In a real attack, such a skill could covertly exfiltrate SSH keys, cloud credentials (for example, AWS access keys) or proprietary source code. This mirrors broader software supply chain incidents like the SolarWinds and event-stream compromises and underlines that plugin ecosystems for AI agents represent a critical attack vector.
Plaintext Storage, Infostealers and Turning an AI Agent into a Backdoor
Analysis by Hudson Rock indicates that Moltbot stores some secrets in plaintext on the local machine, including in Markdown and JSON files. On a host already infected by commodity infostealers such as RedLine, Lumma or Vidar, attackers can easily harvest these files and gain direct access to API keys, OAuth tokens and sensitive interaction histories.
Researchers also note that popular malware families are already adapting to Moltbot’s directory structure. With write permissions, an attacker can modify configuration files and effectively convert the AI assistant into a backdoor that implicitly trusts malicious sources, automatically exfiltrating data or executing arbitrary commands on behalf of the operator.

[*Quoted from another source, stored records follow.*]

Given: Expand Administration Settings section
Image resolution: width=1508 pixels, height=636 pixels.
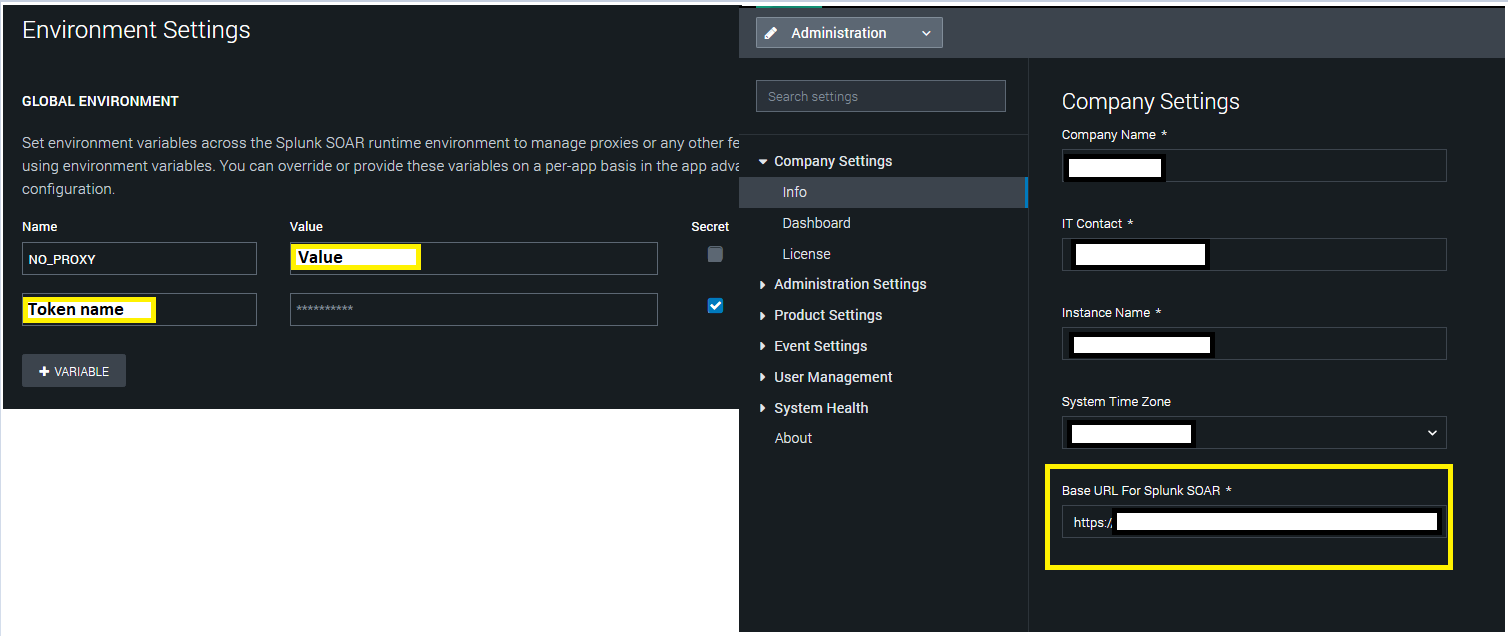Looking at the screenshot, I should click(x=849, y=284).
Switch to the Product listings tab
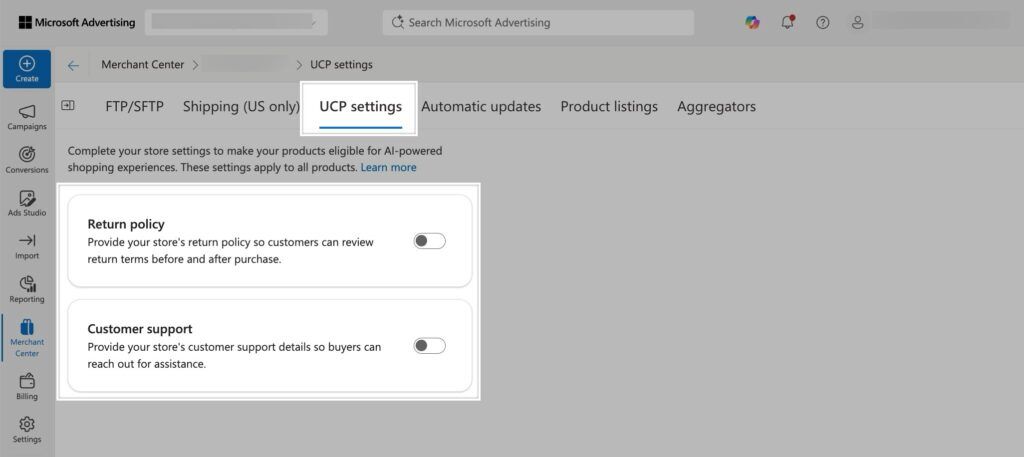 (609, 106)
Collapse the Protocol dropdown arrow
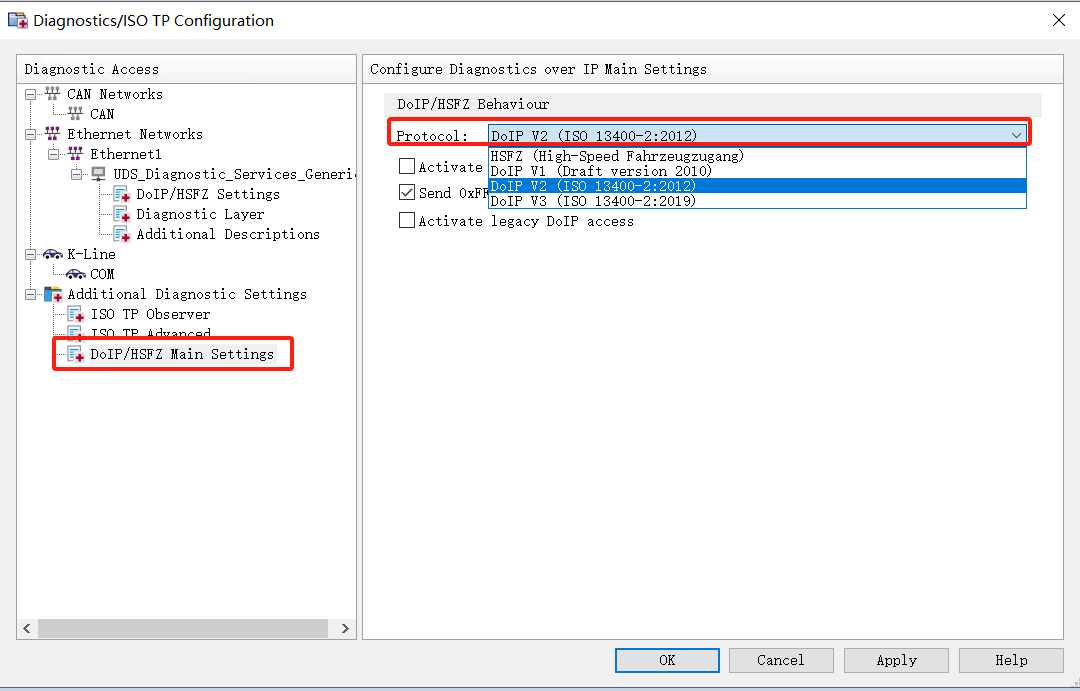The image size is (1080, 691). 1016,135
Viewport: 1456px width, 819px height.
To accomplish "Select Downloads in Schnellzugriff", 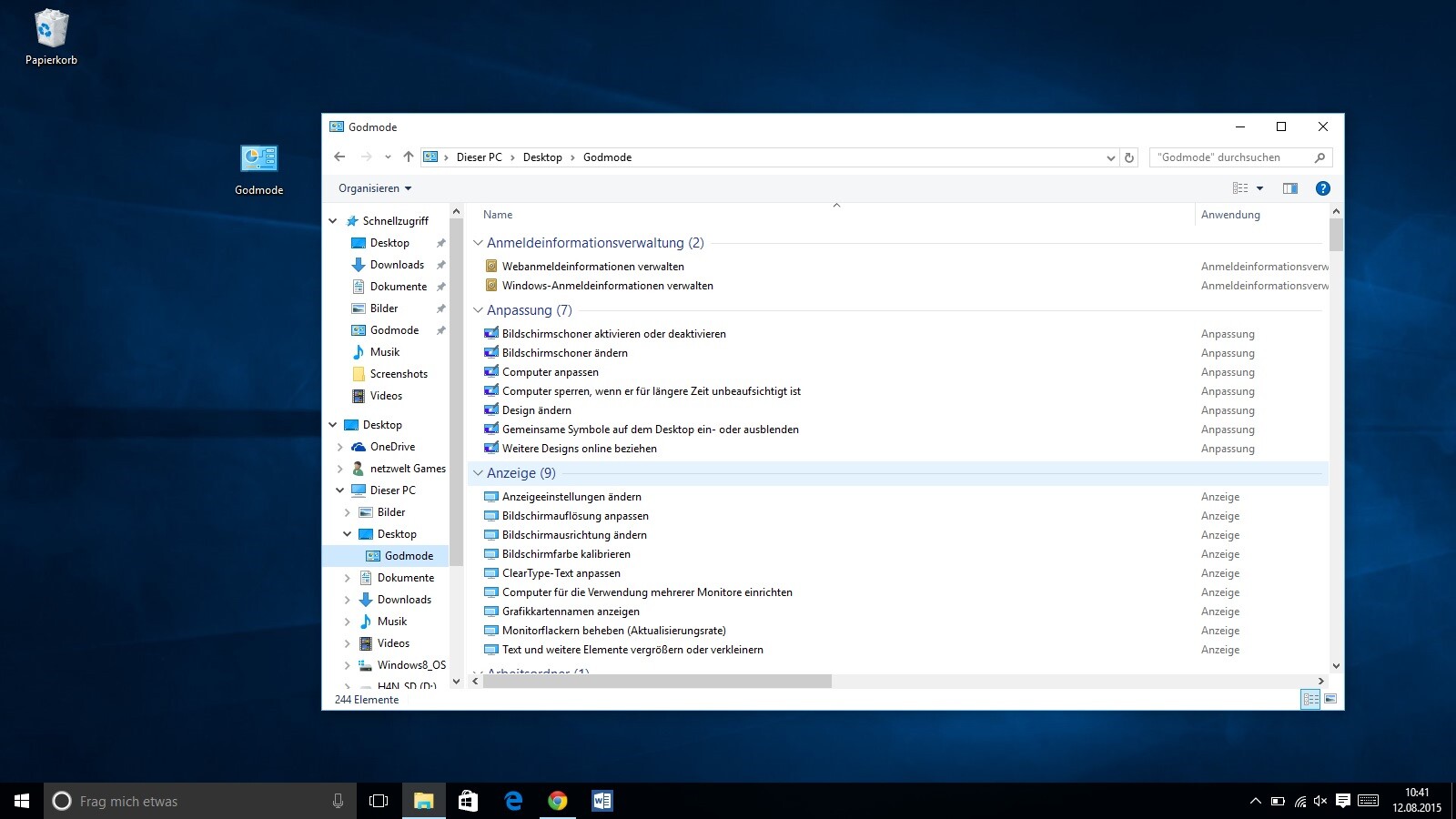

Brand Abuse, Rebranding to Moltbot and the $CLAWD Crypto Scam
Brand confusion further amplified the risk surface. Following a request from Anthropic, the project was rebranded from Clawdbot to Moltbot due to similarity with the “Claude” name. During this transition—when GitHub and X (Twitter) identities changed—cryptocurrency scammers briefly hijacked the old branding and aggressively promoted a fake token named $CLAWD.
The pseudo-token reportedly reached a market capitalization of about USD 16 million before collapsing to zero. Peter Steinberger has since publicly clarified that any cryptocurrency project using his name or the former Clawdbot branding is fraudulent, underscoring how quickly successful open-source AI brands can be weaponized in social engineering and investment scams.

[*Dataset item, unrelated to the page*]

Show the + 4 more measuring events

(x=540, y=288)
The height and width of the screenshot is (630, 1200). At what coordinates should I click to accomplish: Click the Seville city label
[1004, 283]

AI Agents vs. Traditional Security Models: A Structural Mismatch
Experts from firms such as Salt Security and Intruder highlight a growing gap between user enthusiasm for AI agents and the maturity of security practices around them. Secure deployment of Moltbot requires solid understanding of API security, access control, network segmentation and least-privilege design, yet the default architecture prioritizes ease of deployment over “secure by default” principles.
Mandatory firewalls, strict credential validation, sandboxing for plugins and robust isolation are not enforced out of the box. Some researchers have gone so far as to describe Moltbot as an “infostealer disguised as an AI assistant” when deployed without strong hardening. O’Reilly emphasizes that AI agents, by design, cut across multiple protective layers—file system isolation, process sandboxing, permission models and firewalls—because they are explicitly granted broad, cross-domain access.
Security-conscious users attempt to mitigate these issues by running Moltbot on dedicated hardware such as inexpensive Mac minis acting as separate AI servers, with isolated email accounts and password manager identities as if onboarding a new employee. While this segmentation reduces blast radius, it does not eliminate the core issue: any high‑privilege AI agent becomes a concentrated point of risk.
The Moltbot case illustrates how quickly open-source AI agents evolve into prime targets for attackers—from malicious developer tools and misconfigured reverse proxies to plugin-based supply chain attacks and crypto fraud leveraging brand confusion. Organizations and individuals integrating such agents with sensitive personal or corporate data should treat them with the same rigor as administrator accounts or critical infrastructure: dedicated and isolated hosts, minimal privilege, hardened configurations, continuous monitoring, and regular security audits. Investing in a robust security architecture at the outset is almost always less costly than responding to an AI agent compromise after the fact.